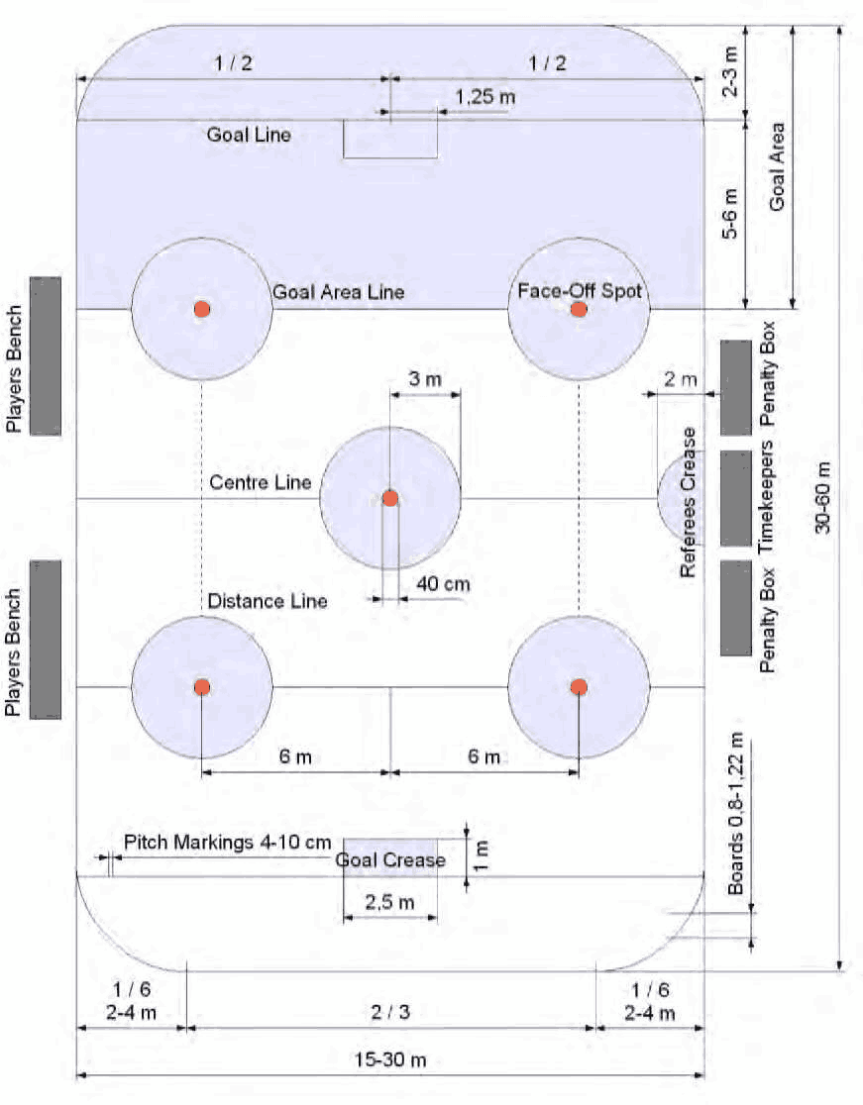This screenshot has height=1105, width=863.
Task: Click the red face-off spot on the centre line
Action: pos(390,498)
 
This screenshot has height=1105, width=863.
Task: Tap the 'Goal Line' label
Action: pos(249,135)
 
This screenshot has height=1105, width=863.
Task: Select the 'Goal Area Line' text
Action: pos(338,293)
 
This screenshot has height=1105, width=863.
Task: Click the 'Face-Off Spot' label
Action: pos(580,291)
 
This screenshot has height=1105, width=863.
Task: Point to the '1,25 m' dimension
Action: pos(485,97)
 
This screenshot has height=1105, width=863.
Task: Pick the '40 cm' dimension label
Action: pos(443,584)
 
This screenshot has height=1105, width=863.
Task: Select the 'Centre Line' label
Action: pos(261,483)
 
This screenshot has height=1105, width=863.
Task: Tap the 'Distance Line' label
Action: pos(268,601)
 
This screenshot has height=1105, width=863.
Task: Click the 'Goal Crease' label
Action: pos(390,860)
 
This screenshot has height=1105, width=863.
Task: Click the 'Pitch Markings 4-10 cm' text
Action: pos(227,843)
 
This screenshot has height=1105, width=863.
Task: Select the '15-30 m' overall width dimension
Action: pos(390,1060)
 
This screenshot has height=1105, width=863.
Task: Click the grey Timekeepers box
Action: pos(735,498)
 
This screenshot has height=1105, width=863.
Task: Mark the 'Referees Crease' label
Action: pos(690,502)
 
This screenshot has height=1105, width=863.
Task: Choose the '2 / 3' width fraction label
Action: pos(390,1012)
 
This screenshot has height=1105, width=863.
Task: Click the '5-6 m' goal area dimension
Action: pos(730,214)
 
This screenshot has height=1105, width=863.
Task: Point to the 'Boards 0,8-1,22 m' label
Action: pos(735,815)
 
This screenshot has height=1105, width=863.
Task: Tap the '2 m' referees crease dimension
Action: pos(681,379)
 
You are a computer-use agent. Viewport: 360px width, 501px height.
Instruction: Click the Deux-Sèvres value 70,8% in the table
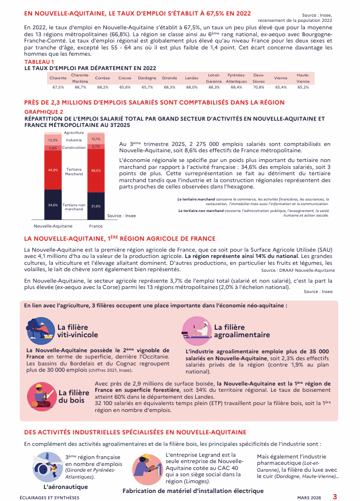coord(258,87)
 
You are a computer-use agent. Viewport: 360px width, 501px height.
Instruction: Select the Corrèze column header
coord(103,78)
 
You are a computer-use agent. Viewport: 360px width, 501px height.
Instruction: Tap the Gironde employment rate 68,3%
coord(169,87)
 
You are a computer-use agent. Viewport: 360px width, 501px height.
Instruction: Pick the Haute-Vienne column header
coord(303,78)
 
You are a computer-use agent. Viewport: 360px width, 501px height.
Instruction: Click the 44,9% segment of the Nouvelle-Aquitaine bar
coord(53,170)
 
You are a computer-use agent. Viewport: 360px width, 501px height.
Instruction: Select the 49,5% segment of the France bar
coord(96,171)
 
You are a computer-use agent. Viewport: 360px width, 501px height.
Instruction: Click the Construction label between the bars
coord(74,148)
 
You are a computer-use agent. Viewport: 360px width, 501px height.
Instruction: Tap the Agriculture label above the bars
coord(74,133)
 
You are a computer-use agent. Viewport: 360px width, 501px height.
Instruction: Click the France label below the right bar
coord(96,226)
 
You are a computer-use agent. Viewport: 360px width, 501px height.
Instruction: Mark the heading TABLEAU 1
coord(40,61)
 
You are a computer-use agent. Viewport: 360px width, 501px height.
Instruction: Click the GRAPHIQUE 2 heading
coord(44,111)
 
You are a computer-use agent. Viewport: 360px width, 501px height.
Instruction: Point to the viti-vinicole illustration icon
coord(40,331)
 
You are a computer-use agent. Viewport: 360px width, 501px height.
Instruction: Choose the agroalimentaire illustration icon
coord(196,330)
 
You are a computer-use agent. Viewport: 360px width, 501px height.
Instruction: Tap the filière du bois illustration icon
coord(41,395)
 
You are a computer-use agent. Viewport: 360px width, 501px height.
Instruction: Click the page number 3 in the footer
coord(335,496)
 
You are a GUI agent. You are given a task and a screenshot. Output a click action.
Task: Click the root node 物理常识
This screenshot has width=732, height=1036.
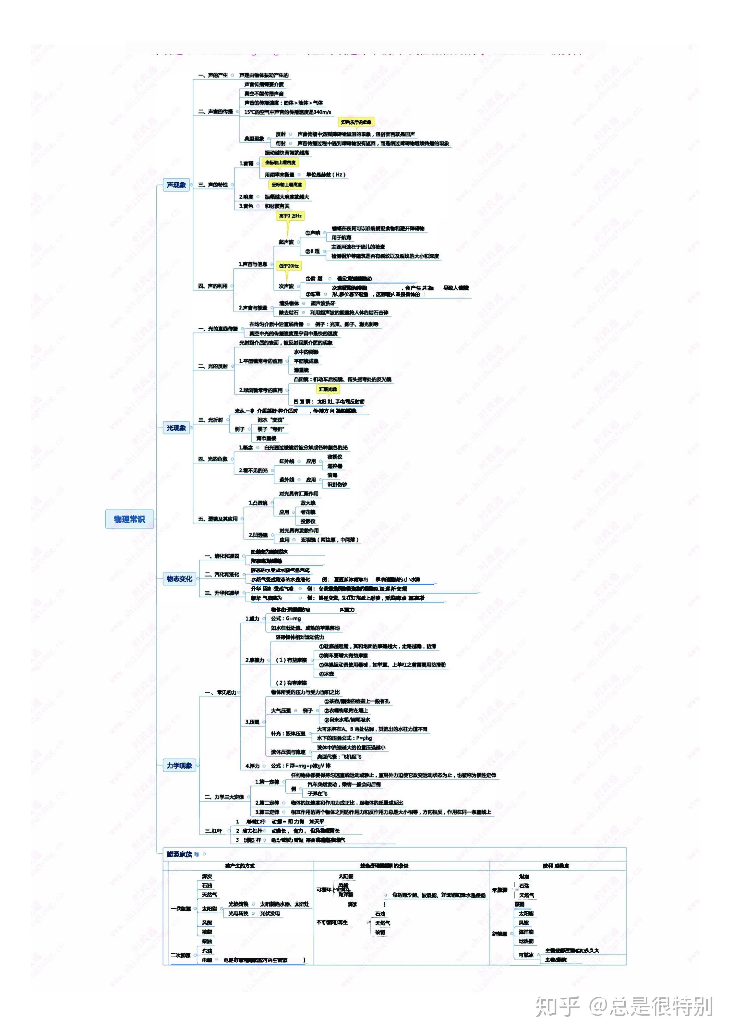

• • • • • • •

**WHAT NEEDS TO BE DONE**
How many lines in the listing above contain the string "icon"? Matching is case-sensitive; reply with the number alone.

**ANSWER TO THE EXERCISE**
3